Methodological considerations

The national health registries provided a unique opportunity to link complete data on anxiolytics and hypnotics purchased by an unselected community-dwelling older population with all primary hip fractures registered in Norway. The 6-year follow-up period, with all exposure periods included, revealed high numbers of cases, and the nationwide prospective study design prevented selection and information bias. Randomized controlled trials comparing short-acting benzodiazepines and long-acting benzodiazepines are not likely to be performed for ethical reasons.

The databases used have some limitations. The NorPD lacks individual information on medication dispensed to people living in nursing homes, leading to systematic misclassification of about 40,000 people at any time as drug non-users. Because nursing home residents have a high prevalence of both hip fracture and anxiolytic and hypnotic drug use [43], the excess risk of hip fracture has been underestimated among exposed people. The Norwegian Hip Fracture Registry comprises more than 80 % of all hip fracture operations in Norway [26], being somewhat less complete during the first years. The time of fracture was available in half the cases. There is no reason to suspect systematically biased underreporting; we found that about two thirds of the eligible cases occurred during daytime, in accordance with a recent study in Sweden [42].

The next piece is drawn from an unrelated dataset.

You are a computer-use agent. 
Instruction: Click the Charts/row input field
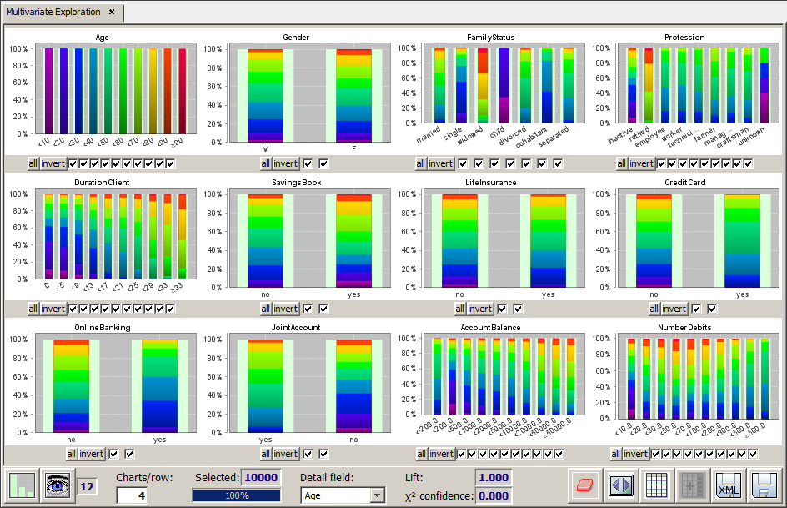point(131,496)
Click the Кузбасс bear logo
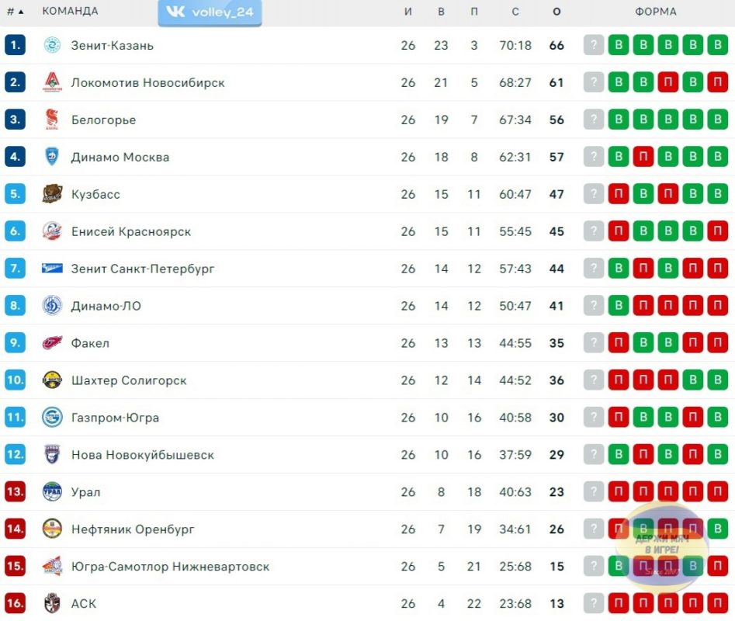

A study in Sweden revealed the PDDs to be 0.42 for anxiolytics and 0.64 for hypnotics, respectively [44]. Our calculations based on drug exposure corresponding with 1.0 DDD may therefore have revealed conservative risk estimates. However, we wanted to avoid misclassifying non-users as users.

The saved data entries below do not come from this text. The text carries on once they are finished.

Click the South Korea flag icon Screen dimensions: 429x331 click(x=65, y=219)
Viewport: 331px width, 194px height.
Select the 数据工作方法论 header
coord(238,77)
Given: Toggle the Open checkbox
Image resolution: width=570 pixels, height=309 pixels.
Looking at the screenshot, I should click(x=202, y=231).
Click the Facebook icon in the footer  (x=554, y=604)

The Norwegian Hip Fracture Registry lacks information on other clinical conditions. Many factors may influence the risk of falls and fractures, such as acute and chronic somatic and mental health conditions, sleep disturbances and physical activity at night, balance impairment, frailty, lifestyle and concomitant drug use [45]. Nevertheless, previous studies have shown the excess risk of hip fracture associated with anxiolytics and hypnotics to remain when adjusting for cognitive and functional status, BMI and smoking [46], and concomitant drug use [8]. Thus, we chose not to adjust for concomitant drug use, which would also have introduced further uncertainty (due to the lack of clinical information).

There is no reason to suspect that the findings in this nationwide study should not be generalisable to other countries.


Our nationwide, prospective study adds important knowledge on the excess risk of hip fracture for users of short-acting benzodiazepines and z-hypnotics, which were previously considered less harmful for use among older people. Since hip fractures are highly prevalent in this population, even a minor excess risk may cause great numbers of hip fractures, with major clinical and economic consequences.

Our results emphasize the need for careful consideration in treating old people with anxiety or insomnia. Growing evidence implies no reason to prefer short-acting benzodiazepines to long-acting benzodiazepine anxiolytics or z-hypnotics to benzodiazepine hypnotics with regard to the risk of hip fracture because even short-term use of these drugs is associated with increased risk. Thus, non-pharmaceutical treatment options should be given priority and efforts should be made to reduce dosages and withdraw drugs from long-term users. We found people using z-hypnotics to be at greatest risk at night; this association deserves further investigation.